La antigua Bazán fabricará tres secciones y la antigua Astano dos
13 mar 2012 . Actualizado a las 07:00 h.El inicio de la construcción de los nuevos cinco bloques para el tercer destructor para la Marina de Australia está fijado para el próximo junio. O lo que es lo mismo, habrán de pasar al menos dos meses para que se puedan cortar las primeras planchas de acero de las secciones, que se corresponden con la zona de máquinas de los destructores, de diseño de Navantia.
Este nuevo pedido, que dio a conocer el pasado jueves el Ministerio de Defensa australiano, supondrá alrededor de 410.000 horas de trabajo para la ría, lo que se traducirá en ocupación para unos 300 operarios. La ejecución de las tareas se prolongará durante unos cinco meses.
La empresa pública ha informado que repartirá la obra de forma similar a cómo llevó a cabo el último encargo, también para la construcción de cinco bloques -del mismo tipo- en los astilleros de la ría. Así, está previsto que dos se construyan en la antigua Astano y otros tres, en Ferrol.

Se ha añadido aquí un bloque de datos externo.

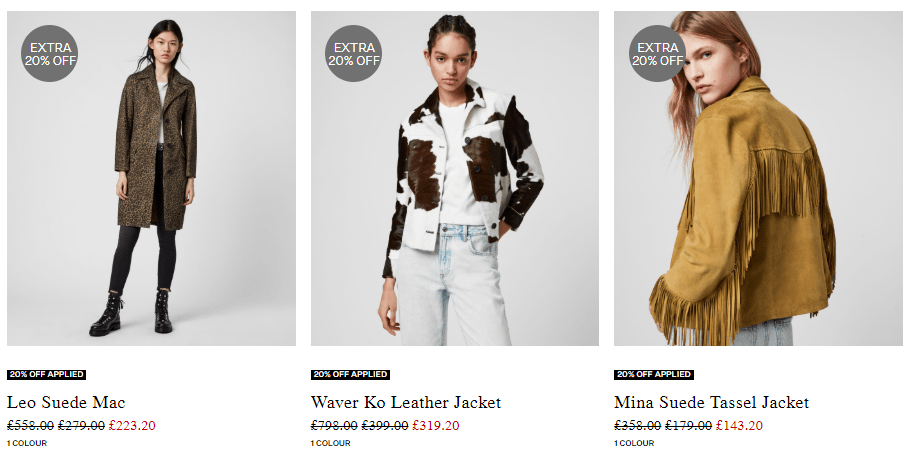Select the Leo Suede Mac title link
Screen dimensions: 910x456
click(x=66, y=402)
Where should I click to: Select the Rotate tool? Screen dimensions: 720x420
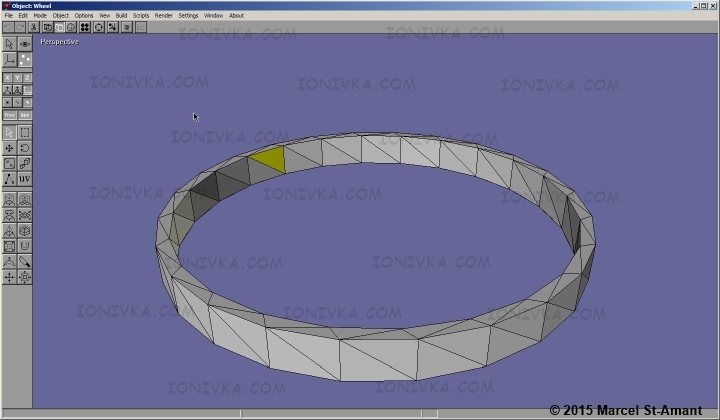[25, 148]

Los representantes de los trabajadores valoraron el nuevo pedido, que la dirección de la empresa llevaba varios meses gestionando, aunque subrayaron que, por sí solo, no solucionará los problemas de falta de ocupación que se avecinan. «Aún no resolviendo el problema fundamental, todo lo que sea carga de trabajo, bienvenida sea», aseguró Jorge Prieto, presidente de Navantia Fene, el astillero de la ría más afectado en estos momentos por la caída en la ocupación.
En similares términos se expresó Fernando Sinde, presidente del comité de la antigua Bazán, quien afirmó que «aunque es poca cosa, en la situación en la que estamos todo lo que venga es bien recibido». No obstante, el impacto sobre el empleo no es muy elevado, por lo que los representantes de los trabajadores insisten en su demanda de contratación del dique flotante que, además de incrementar la competitividad de la división de Reparaciones, supondría dos años de carga de trabajo para la ría.
Los destructores australianos están basados en las F-100 españolas y, debido a que la obra acumulaba en el país más de un año de retraso, Defensa decidió repartir su fabricación. Finalmente Ferrol hará diez bloques -cinco para el segundo destructor y otros tantos para el tercero- y las tres secciones domo, que implican una gran complejidad.